CHARLES SOUTHWELL: New Zealand's first freethinker
by Bill Cooke
Charles Southwell, who died in
Auckland in 1860 at the young age of 46, managed
to fit into his relatively short life more than
many whose lives are twice as long. He has the
distinction of being the first active exponent of
freethought in New Zealand's history. I would
like, in this article, to introduce readers to
this freethinking pioneer whose life has been
described as 'one of the romances of
Rationalism'. [1]
The most comprehensive research
so far undertaken on Southwell was by Harry
Hastings Pearce, and his work was published in
the NZ Rationalist between May 1957 and
September 1958. One of Pearce's aims was to clear
Southwell of a piece of gossip that the English
freethought leader George Jacob Holyoake had
begun. Holyoake, recently estranged from his
erstwhile friend, had insinuated that, on arrival
in New Zealand, Southwell had edited a Wesleyan
newspaper here, and had in fact died a Wesleyan.
The story was repeated by Joseph McCabe in his
two-volume biography of Holyoake. [2]
But it was never true. I shall not repeat the
sound historical research that Pearce undertook
to restore Southwell's name. Suffice it to say,
that Pearce is quite right to assert that
Southwell continued the fine work as a
freethinker in his years in New Zealand that he
had pursued in Britain and in Australia.
Charles Southwell was born in
1814, the youngest of 33 (or 36, the accounts
differ) children. His father, not surprisingly
perhaps, had married three times. Edward Royle,
one of Britain's leading historians of
freethought, described Southwell as a rough and
impetuous man (who), on his own account, had
always been this way inclined. [3]
In the way of the poor of nineteenth-century
England, Southwell found education where and when
he could. As a teenager he had been given a copy
of Timothy Dwight's Sermons. Dwight was a rather
self-satisfied Calvinist whose overbearing
certainty converted Southwell instantly to a
militant form of atheism. In his early twenties
he opened a radical bookshop in London and
founded a Rational School after the manner of
Robert Owen. His foundation speech mentioned the
fine role played by the blasphemous and seditious
press. As all newspapers at this time had to be
stamped as a form of government tax and
censorship, this was a brave statement to make.
Southwell wasn't a man to stick
at things for long, and he soon tired of his
life, and sought more adventure. So in 1835 he
volunteered for the British Legion to fight in
Spain for Queen Isabella and her liberal
supporters against the Carlists. Queen Isabella
had granted a Royal Constitution based loosely on
the departements that the French
revolutionary government had established.

* [Data extract]:
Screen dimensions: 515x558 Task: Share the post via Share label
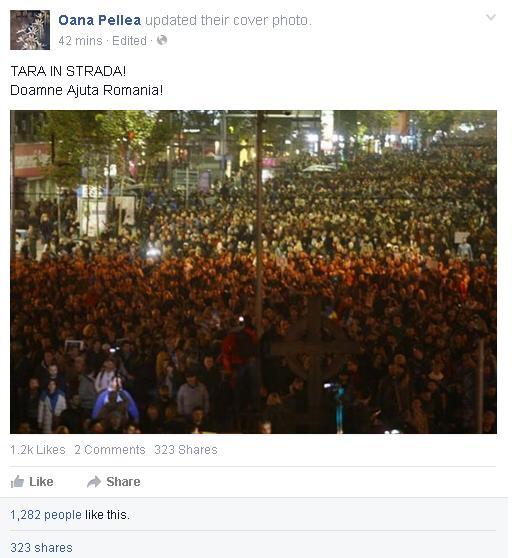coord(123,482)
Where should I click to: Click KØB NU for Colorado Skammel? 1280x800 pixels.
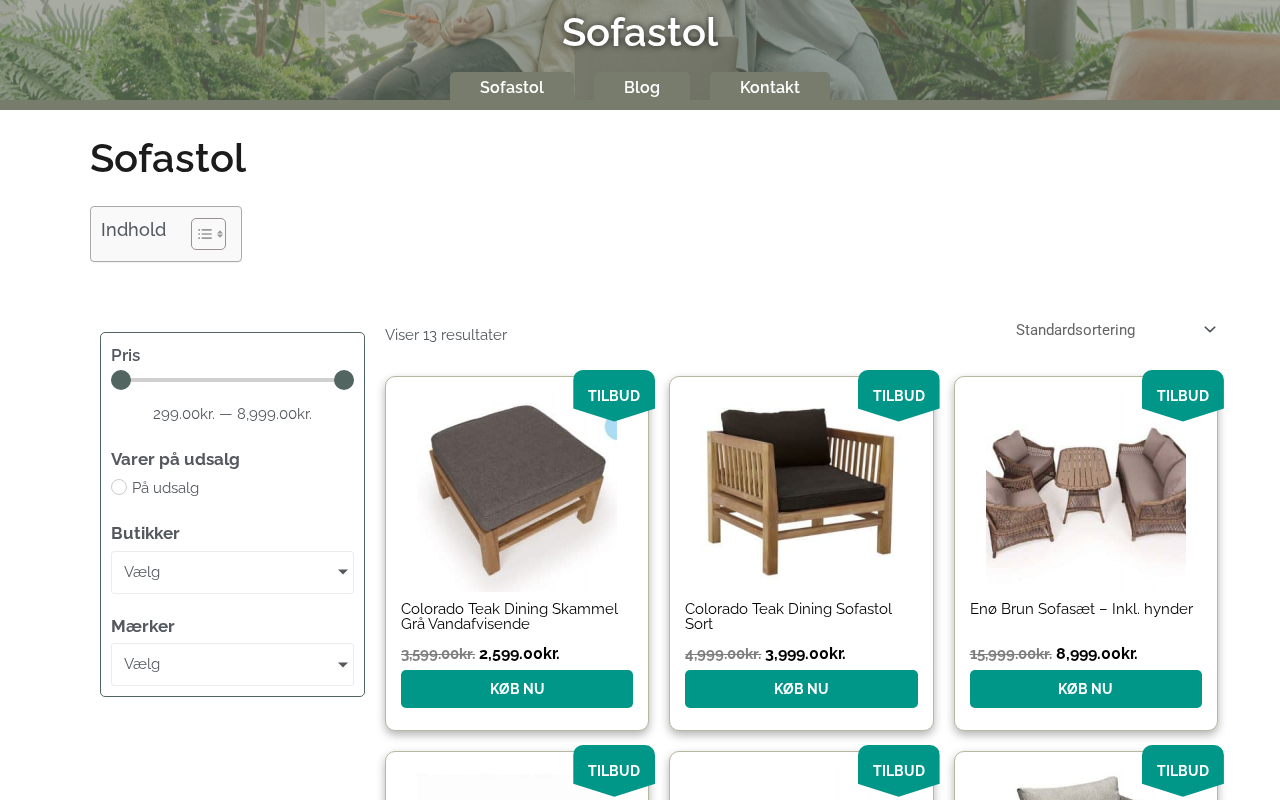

* [To be done]:
a) According to the Charles Southwell article, in what year did Southwell volunteer for the British Legion?
b) Reproduce the passage of the Charles Southwell article between "The story was" and "and in Australia.", inclusive.

* [Worked answers]:
a) 1835

b)
The story was repeated by Joseph McCabe in his
two-volume biography of Holyoake. [2]
But it was never true. I shall not repeat the
sound historical research that Pearce undertook
to restore Southwell's name. Suffice it to say,
that Pearce is quite right to assert that
Southwell continued the fine work as a
freethinker in his years in New Zealand that he
had pursued in Britain and in Australia.